Despite its initial "anti-bureaucratic" rhetoric, the Milosevic regime proved to be authoritarian beneath a veneer of formal democracy. There have been repeated waves of protests demanding democratic rights.
In 1996-7, there were demonstrations on the streets of Belgrade every day for three months in protest at government attempts to annul opposition victories in local elections. Eventually the regime was forced to recognise these victories.
But while the mass movement could win partial victories, it was unable to remove Milosevic from power. The opposition parties were unable to remain united for any length of time, enabling Milosevic to play them off against each other.
Thomas discusses in great detail the debates and rivalries amongst the opposition leaders. But his own bourgeois liberal outlook prevents him seeing the fundamental problem with all the main opposition parties. None of them has a program that really represents the interests of the majority of the population — the workers and peasants.
The main opposition parties believe in "free market" economics. They also share the regime's chauvinism, differing only in degree.
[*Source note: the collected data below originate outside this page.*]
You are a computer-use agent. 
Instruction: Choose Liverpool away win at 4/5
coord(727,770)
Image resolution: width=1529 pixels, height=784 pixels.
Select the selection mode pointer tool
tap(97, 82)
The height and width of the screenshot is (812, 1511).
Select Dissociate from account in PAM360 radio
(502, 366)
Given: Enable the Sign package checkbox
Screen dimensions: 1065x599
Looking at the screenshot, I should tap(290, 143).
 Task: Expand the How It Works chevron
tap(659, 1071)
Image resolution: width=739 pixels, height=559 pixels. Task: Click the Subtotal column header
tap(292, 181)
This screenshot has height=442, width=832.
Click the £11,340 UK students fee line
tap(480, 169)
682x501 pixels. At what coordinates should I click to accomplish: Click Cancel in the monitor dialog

Many activists in Serbia's independent union movement and other grassroots movements are opposed to the chauvinism of Milosevic and the bourgeois opposition. But these movements are not given the attention they deserve in Thomas' book, which focuses on the main bourgeois parties and their leaders.
Thomas fails to understand the nature of the Serbian state under Milosevic. He calls it a "neo-Communist state", but in reality it is a capitalist state. It is promoting the restoration of capitalist property relations and promoting Serbian chauvinism as a means of dividing the working class and diverting attention from the real enemy — the emerging capitalist class — and onto "foreign enemies" (Croatians, Bosnian Muslims, Kosovars).
Such a regime can be fundamentally transformed only by a movement that understands that capitalism is the real enemy.